WHAT TO PRODUCE
Reply only with how many lines below contain "screenshot".

PROVIDED DATA
•••••
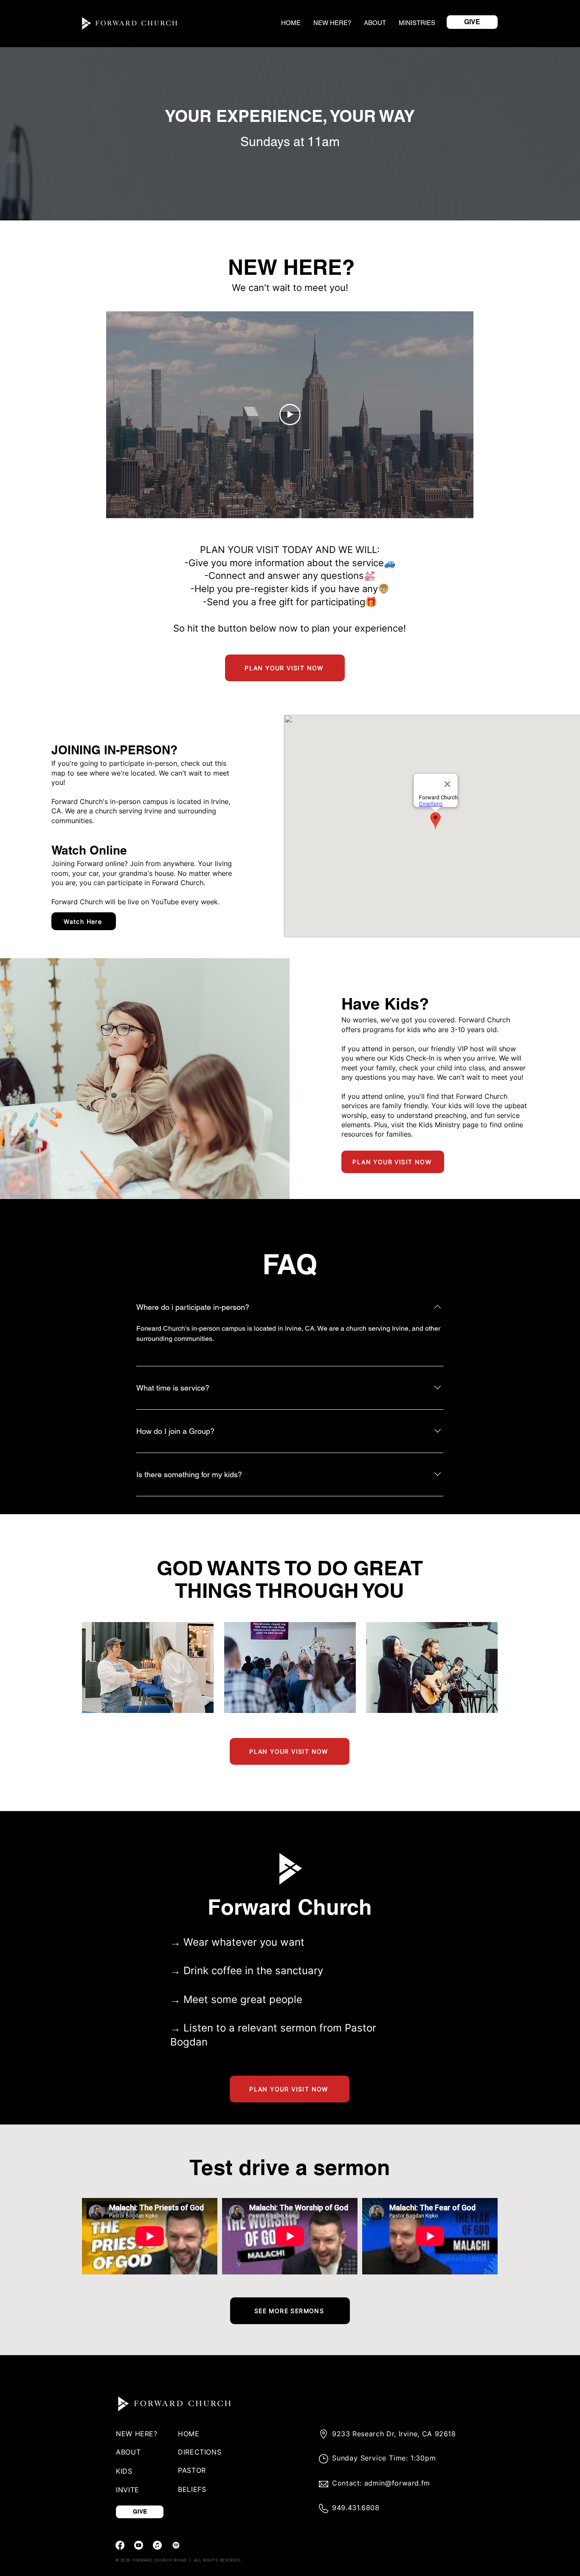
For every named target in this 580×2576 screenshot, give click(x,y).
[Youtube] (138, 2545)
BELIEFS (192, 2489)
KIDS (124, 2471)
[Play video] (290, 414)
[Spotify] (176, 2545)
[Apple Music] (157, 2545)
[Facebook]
•••••
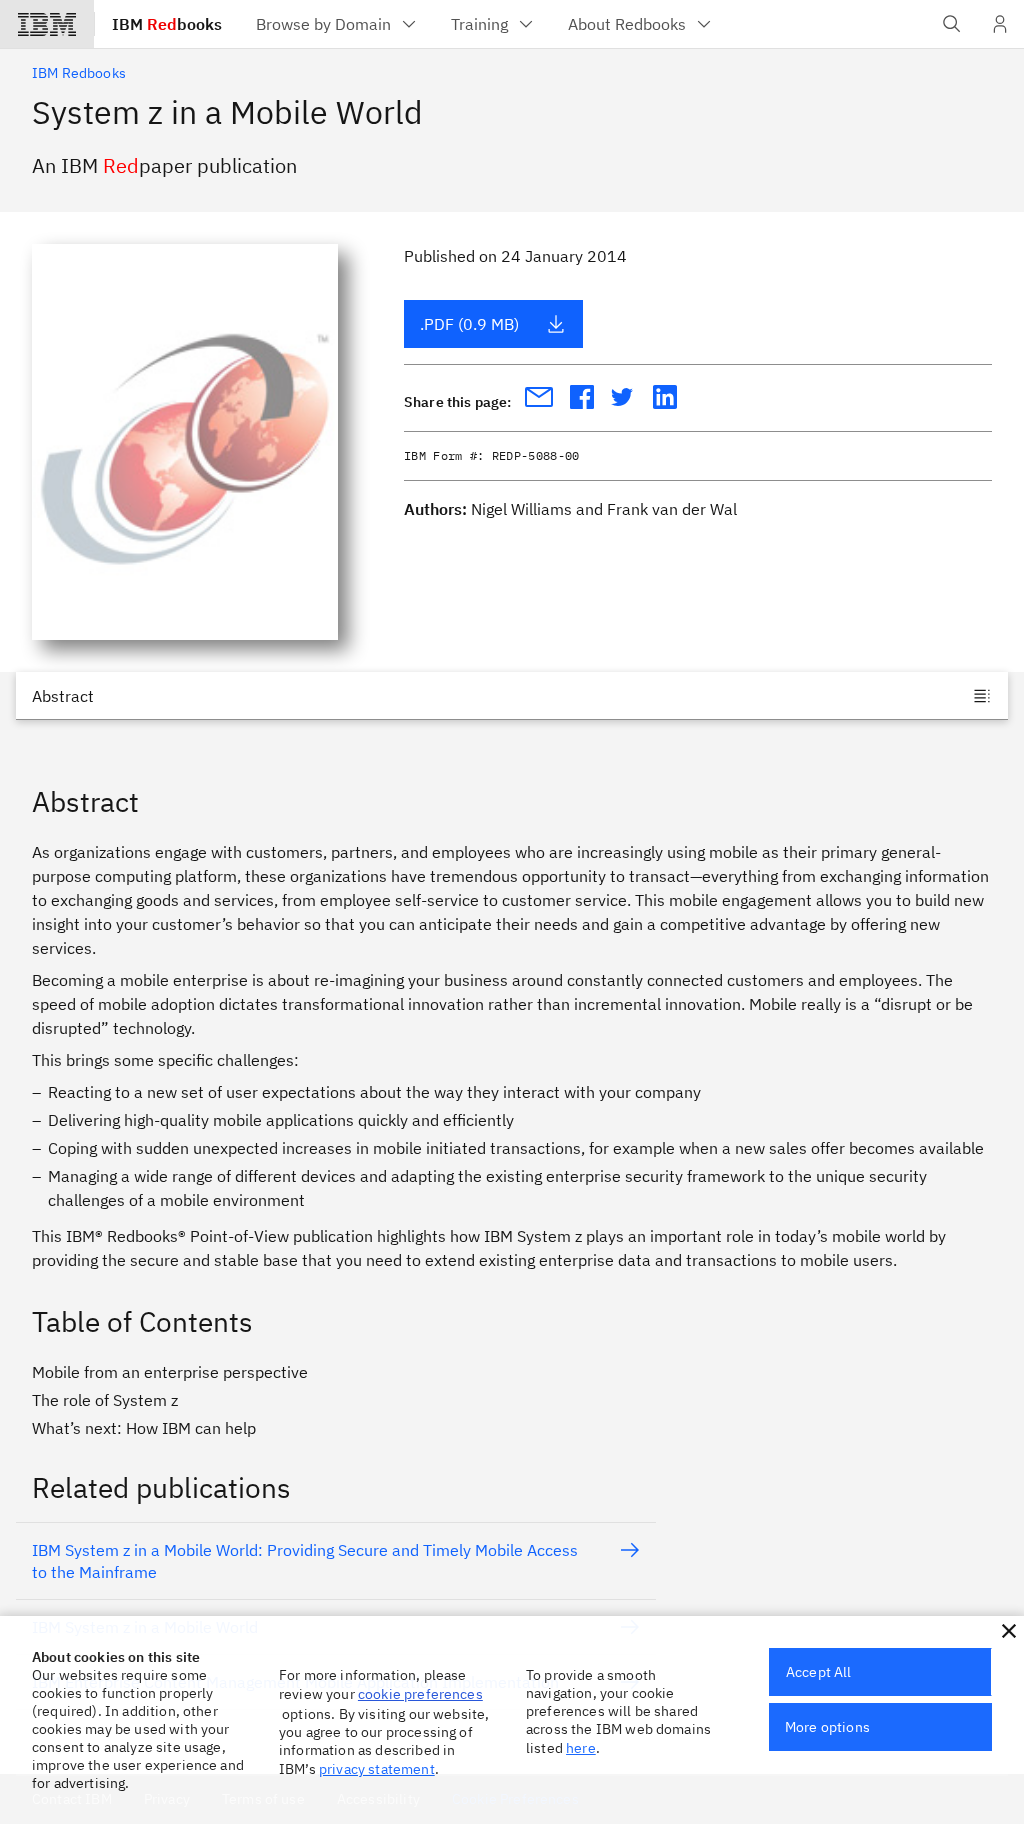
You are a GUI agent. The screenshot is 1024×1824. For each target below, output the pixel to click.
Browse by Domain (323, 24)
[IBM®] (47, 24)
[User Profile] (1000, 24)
•••••
OUTPUT OF THE TASK
2